OCR Letter: Parents Must Have Access Minors’ Non-Confidential PHI in Patient Portals

On December 3, 2025, the Department of Health and Human Services’ Office for Civil Rights (OCR) issued a “Dear Colleague” letter addressing parental access to protected health information (PHI) of minors under the HIPAA Privacy Rule.  For the first time, OCR explicitly asserts that parents must have access to all portions of a minor’s record through the patient portal that are not protected by state confidentiality laws (e.g., laws that permit a minor to consent to care without parental involvement).  Further, OCR identifies parental access as an enforcement priority.

OCR issued the Dear Colleague letter after investigating a complaint that a Midwestern school vaccinated a child without parental consent despite a valid religious exemption. HHS used the incident to reinforce that parents must have access to their children’s PHI and that providers must comply with parental-access laws.

HIPAA Generally Supports Parental Access to PHI With Exceptions

Under HIPAA’s Privacy Rule, a parent or guardian is typically treated as the minor’s “personal representative,” which allows the parent to access the minor’s PHI unless an exception applies.

A parent is not entitled to a minor’s records when:

  1. The minor is allowed by law to consent to the healthcare service on their own, and no one else’s consent is legally required. Even if a parent also signs off, the minor is still the one legally in charge unless the minor asks for the parent to be treated as their representative;
  2. The minor can legally get the healthcare service without a parent’s permission, and someone with legal authority (the minor, a court, or another authorized person) provides the needed consent; or
  3. The parent agrees that the provider and the minor can have a confidential relationship for that specific healthcare service.

Generally, relevant state laws control whether parental access must be granted, limited, or denied. In other words, with respect to parental access, HIPAA defers to state law.  Services provided under one of these exceptions are referred to as “confidential services.”

Restricted Portal Access May Now Implicate the Right of Access

Many practices have chosen to restrict parent access to patient portals in EHRs for adolescent patients to avoid disclosing records that may involve confidential services.  Prior to this week, OCR has not called into question that common practice, which is designed to protect minors.

With the new OCR letter, providers should be aware that a parent complaint regarding lack of access to their child’s non-confidential records through the patient portal could trigger a Right of Access review.  And because OCR has made this a new enforcement priority, such complaints are likely to attract attention.

In relevant part, the Dear Colleague letter states that:

With respect to electronic access to PHI, covered entities should work with any business associates involved in facilitating such access . . . to ensure that parents who are their children’s personal representatives have electronic access to their children’s PHI to the full extent required by the Privacy Rule. This includes establishing electronic access configurations to allow parents access to their children’s PHI in accordance with the Privacy Rule. For example, if the default configurations of electronic information systems that maintain a child’s PHI result in the improper denial of a parent’s right, as the child’s personal representative, to timely access the information, the covered entity should modify, or work with their business associate (if applicable) to modify, the default configurations to allow such access as required by the Privacy Rule. A covered entity that denies such access may be in violation of the Privacy Rule.

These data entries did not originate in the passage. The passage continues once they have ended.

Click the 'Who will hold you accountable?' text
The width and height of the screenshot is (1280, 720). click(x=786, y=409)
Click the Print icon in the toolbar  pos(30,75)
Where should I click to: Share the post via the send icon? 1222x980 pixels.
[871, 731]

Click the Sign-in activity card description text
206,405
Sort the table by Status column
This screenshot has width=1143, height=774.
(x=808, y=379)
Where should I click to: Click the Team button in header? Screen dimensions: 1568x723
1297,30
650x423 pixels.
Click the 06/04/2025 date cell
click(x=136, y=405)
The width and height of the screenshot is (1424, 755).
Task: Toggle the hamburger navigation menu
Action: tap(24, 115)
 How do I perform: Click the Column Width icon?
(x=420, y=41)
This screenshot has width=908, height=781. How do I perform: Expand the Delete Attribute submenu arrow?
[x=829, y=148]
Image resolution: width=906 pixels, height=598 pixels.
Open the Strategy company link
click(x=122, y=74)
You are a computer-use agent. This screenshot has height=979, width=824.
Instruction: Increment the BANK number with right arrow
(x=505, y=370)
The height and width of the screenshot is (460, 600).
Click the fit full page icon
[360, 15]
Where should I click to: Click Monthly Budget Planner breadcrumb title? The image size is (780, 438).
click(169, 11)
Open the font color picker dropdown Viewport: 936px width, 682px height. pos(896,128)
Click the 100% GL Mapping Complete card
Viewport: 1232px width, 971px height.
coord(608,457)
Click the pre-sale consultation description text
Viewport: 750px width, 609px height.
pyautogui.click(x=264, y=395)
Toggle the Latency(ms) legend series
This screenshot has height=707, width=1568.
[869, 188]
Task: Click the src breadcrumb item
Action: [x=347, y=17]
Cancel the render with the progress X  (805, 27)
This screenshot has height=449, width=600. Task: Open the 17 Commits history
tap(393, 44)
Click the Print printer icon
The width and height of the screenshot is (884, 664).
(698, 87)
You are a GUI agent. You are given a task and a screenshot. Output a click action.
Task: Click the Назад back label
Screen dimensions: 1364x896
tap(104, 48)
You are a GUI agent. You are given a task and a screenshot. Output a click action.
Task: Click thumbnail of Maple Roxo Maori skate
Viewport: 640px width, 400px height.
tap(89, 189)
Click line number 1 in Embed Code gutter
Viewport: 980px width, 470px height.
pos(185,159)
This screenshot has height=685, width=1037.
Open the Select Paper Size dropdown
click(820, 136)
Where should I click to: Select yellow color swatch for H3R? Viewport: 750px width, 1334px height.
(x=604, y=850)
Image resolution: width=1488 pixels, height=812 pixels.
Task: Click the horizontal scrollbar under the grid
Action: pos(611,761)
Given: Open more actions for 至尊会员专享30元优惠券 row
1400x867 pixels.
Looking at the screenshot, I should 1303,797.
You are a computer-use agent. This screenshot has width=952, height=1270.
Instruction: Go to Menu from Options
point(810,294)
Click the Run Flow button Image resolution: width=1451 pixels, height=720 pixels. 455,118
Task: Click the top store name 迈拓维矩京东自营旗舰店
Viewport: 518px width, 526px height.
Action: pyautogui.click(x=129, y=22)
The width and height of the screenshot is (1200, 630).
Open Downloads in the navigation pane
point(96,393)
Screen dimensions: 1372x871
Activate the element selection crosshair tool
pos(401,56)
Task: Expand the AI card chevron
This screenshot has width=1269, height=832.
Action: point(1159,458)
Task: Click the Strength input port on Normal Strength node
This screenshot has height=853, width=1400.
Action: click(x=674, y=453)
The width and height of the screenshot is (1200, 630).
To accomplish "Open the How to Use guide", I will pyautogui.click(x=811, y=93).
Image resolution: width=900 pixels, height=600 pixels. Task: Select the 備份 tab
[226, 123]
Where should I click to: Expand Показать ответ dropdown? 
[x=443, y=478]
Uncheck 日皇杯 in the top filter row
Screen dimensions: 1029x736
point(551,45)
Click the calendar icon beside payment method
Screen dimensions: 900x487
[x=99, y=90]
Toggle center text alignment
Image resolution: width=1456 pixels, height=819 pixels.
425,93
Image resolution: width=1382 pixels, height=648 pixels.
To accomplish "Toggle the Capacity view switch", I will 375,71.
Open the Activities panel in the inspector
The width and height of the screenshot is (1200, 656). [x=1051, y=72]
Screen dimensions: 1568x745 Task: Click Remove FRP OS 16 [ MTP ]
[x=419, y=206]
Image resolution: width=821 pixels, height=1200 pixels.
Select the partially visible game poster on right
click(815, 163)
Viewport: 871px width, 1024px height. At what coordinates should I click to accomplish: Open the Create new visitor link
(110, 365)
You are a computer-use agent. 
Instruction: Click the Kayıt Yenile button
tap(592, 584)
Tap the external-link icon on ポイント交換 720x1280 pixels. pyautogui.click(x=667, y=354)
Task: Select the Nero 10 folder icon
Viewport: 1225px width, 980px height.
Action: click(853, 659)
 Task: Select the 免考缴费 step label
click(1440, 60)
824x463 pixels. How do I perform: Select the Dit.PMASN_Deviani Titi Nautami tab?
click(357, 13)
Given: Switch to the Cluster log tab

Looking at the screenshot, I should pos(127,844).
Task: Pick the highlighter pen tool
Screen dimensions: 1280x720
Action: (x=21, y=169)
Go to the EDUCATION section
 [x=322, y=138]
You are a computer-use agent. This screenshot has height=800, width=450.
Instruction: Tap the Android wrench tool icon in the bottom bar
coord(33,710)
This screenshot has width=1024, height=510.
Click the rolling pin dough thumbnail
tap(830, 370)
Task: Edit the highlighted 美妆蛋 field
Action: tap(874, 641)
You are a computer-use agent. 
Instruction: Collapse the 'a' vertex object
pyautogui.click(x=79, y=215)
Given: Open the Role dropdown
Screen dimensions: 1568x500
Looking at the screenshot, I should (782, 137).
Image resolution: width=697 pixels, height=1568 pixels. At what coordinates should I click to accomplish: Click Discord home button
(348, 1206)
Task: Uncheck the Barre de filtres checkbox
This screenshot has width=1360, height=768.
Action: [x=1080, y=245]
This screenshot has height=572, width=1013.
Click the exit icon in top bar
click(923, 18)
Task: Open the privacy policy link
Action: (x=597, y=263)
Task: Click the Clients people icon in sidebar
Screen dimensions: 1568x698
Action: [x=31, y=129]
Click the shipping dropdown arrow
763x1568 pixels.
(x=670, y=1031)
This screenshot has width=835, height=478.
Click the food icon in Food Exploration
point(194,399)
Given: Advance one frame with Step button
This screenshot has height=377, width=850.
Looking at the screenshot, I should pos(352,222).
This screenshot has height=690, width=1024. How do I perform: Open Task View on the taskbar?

As is sometimes the case, OCR’s expectation may outpace the practical realities of many EHR systems. Many providers restrict parental access to all pre-teen and teen records precisely because separating confidential services information is difficult, or even impossible, within their current systems.

Practical Recommendation for Providers

Consider adopting the following approaches if your organization broadly limits parental access to a minor’s records based on age:

  • To reduce the chances that a parent will complain to OCR about the lack of access through the portal, provide the requesting parent with all the non-confidential information regarding their child they request as quickly as possible (in fact generally prioritizing all parent requests because they cannot access through the portal would be ideal);
  • Consider granting parents full EHR portal access and implement a process to keep information related to confidential visits inaccessible.  We realize that this is easier said than done.
    • If the EHR can maintain “psychotherapy notes” as defined under HIPAA, consider using that feature to store confidential services information but implement a system to ensure that other clinicians can access such information for treatment purpose, since properly maintained psychotherapy notes are generally not available to other clinicians.
    • If not, work with your EHR vendor to create a visit type or other label that can be used to exclude those records from the EHR.  Testing and training is crucial as inappropriate parental access to confidential services information could be incredibly damaging to the minor.

Bottom Line

OCR’s new interpretation places providers in a difficult position: while HIPAA continues to protect minors’ confidential services where state law allows it, OCR now expects providers to configure patient portals so that parents have electronic access to all non-confidential information.  And it is making this issue an enforcement priority.  For many organizations, this will require operational changes that their EHR systems are not currently equipped to handle.

Providers should begin evaluating their portal access practices, state law requirements, and technical capabilities. In the meantime, ensuring prompt parental access to non-confidential records will be essential to mitigating compliance risk and protecting the adolescents who rely on these privacy protections.